Recent criticism of Wikipedia

Please could we add a section regarding the noted gender imbalance and anti-feminist tendencies that Wikipedia has demonstrated. This has been widely reported in the press recently; here are is some reference material:

  1. http://www.theguardian.com/technology/2015/jan/23/wikipedia-bans-editors-from-gender-related-articles-amid-gamergate-controversy
  2. http://thinkprogress.org/culture/2015/01/26/3615559/wikipedia-wants-ban-feminist-editors-gamergate-articles/
  3. http://www.markbernstein.org/Jan15/Reckless.html
  4. http://www.inquisitr.com/1786642/gamergate-wikipedia-ruling-bans-harassed-feminist-editors-outrage-ensues-videos/
  5. http://www.themarysue.com/wikipedia-gamergate/ — Preceding unsigned comment added by 80.42.118.118 (talk) 11:39, 27 January 2015 (UTC)

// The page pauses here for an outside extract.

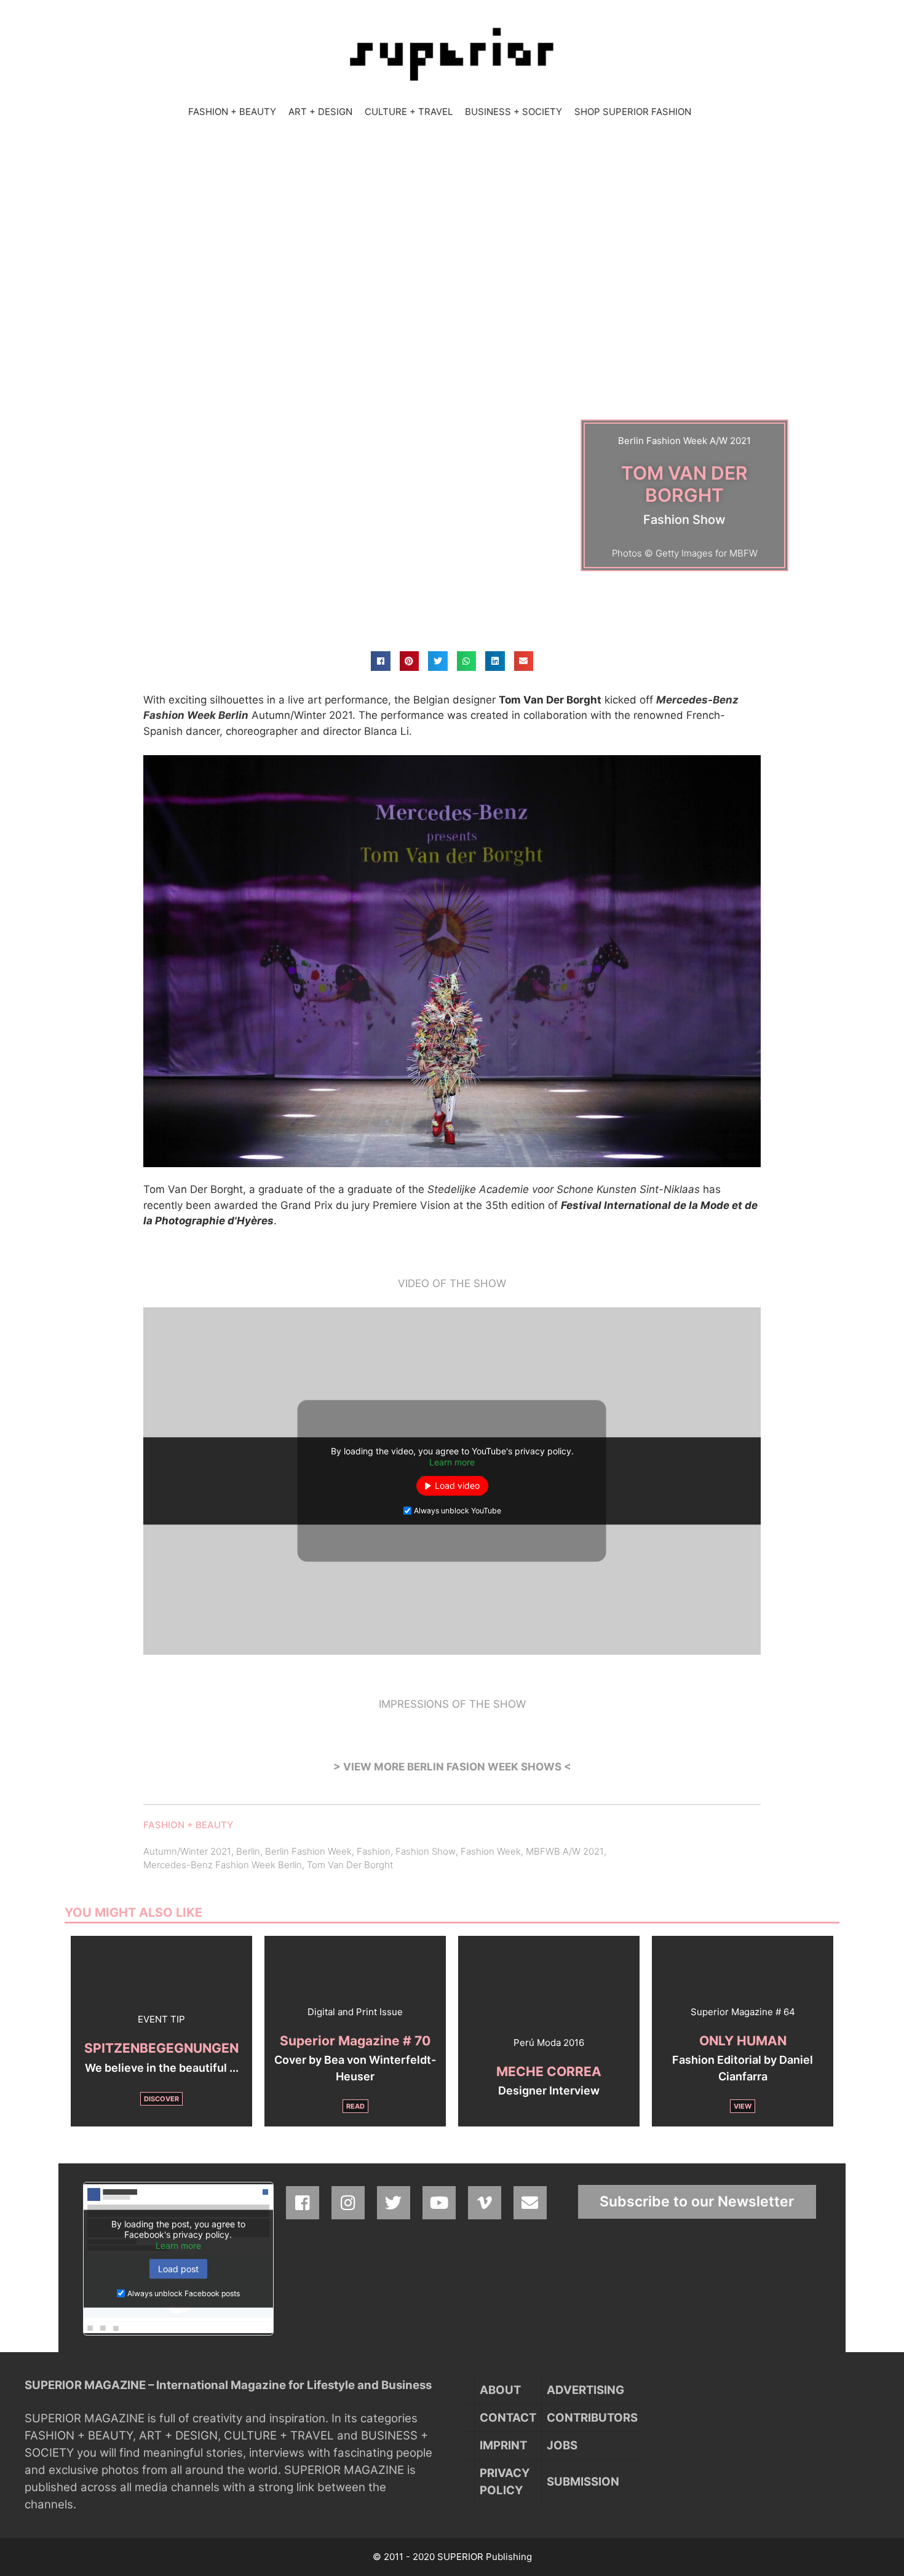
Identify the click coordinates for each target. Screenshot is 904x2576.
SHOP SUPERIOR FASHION (632, 111)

Material to add would be welcome, but note that this topic is already covered in Wikipedia#Diversity. --Chealer (talk) 23:13, 27 January 2015 (UTC)
@Chealer: Perhaps this information would be more relevant in the Criticism of Wikipedia article. Jarble (talk) 04:51, 13 February 2015 (UTC)

Promotional video

A Wikimedia Foundation promotional video was recently added to the History section. This video reviews 2014 via Wikipedia. I removed it since the historical element (events of 2014) is about the history of the world, not about Wikipedia's history. The message it seems to convey about Wikipedia is that we covered 2014 well and that the Wiki Loves Monuments 2014 edition generated results.

This video will probably manage to motivate existing editors well, however I imagine the only thing about Wikipedia itself which the average viewer is likely to understand is that Wikipedia covers 2014 well. Considering that the source of this message is primary, I don't think this satisfies WP:Verifiability, and I really don't think this is worth 3 minutes of the viewer's time.

If some think this should be included anyway, we need some reflection on how the video can be properly integrated in the article. If no section is appropriate, this could go in the lead, but I consider this would give the video way too much prominence. --Chealer (talk) 21:32, 18 January 2015 (UTC)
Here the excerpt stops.